【感想・ネタバレ】長閑の庭(7)のレビュー

ドイツ文学専攻で大学院の修士課程に通う主人公は、地味な見た目と性格から、ドイツ語で“黒い”を表す形容詞shwarzに“さん”づけで「シュバルツさん」と呼ばれている。そんな彼女は、自分の論文を読んで「君の日本語は美しい」と言ってくれたドイツ文学教授に憧れているのだが、彼は64歳。ふとしたきっかけから教授に好意を打ち明けると、「君のそれは恋ではない」と否定され、主人公は考え込んでしまう…。

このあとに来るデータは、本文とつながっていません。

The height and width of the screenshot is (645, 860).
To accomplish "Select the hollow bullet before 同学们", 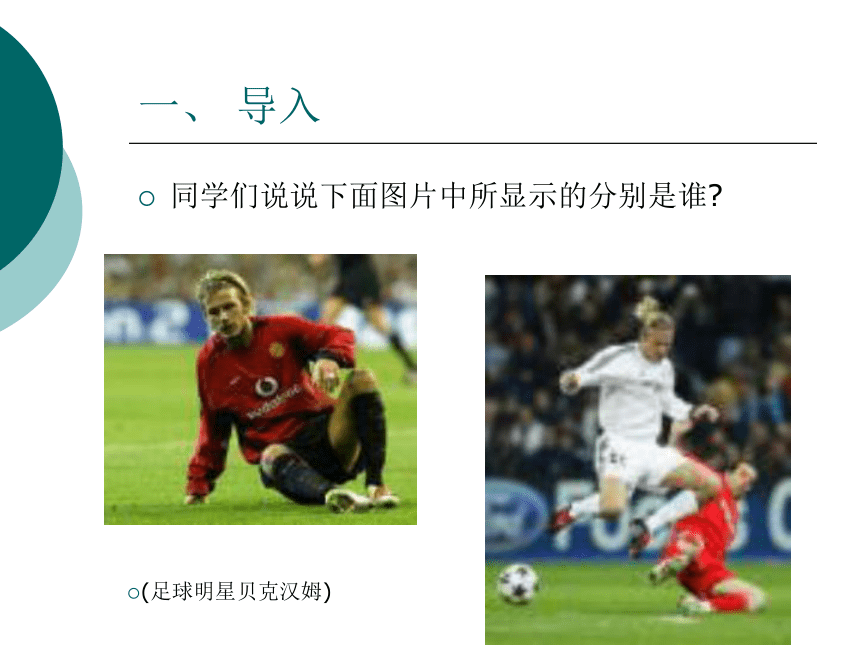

若いときは若いときで、そして年を取ったら取ったで、「自分が人からどう見られているか」ということに右往左往させられてしまう、ということはありますよね。私に好意を向けてくれているこの人が何だかステキに見えてきたとか、子どものときからしっかりしていると言われてきたのでしっかりしていなければならないと思っていたとか、本当はスポーティな服が好きなのに背が低いからやめておこうとか、自分の思考でさえ、他人の影響を受けないことは難しいと思うのです。
この作品では、若い主人公だけでなく、人生をとっくに折り返したはずの教授も、登場人物がみんな試行錯誤しています。何が恋で何が恋じゃないのかを知りたい人だけでなく、「私」って何だろう?と考えたり悩んだり拗らせたりしたことがある人にぜひ読んでもらいたい作品です。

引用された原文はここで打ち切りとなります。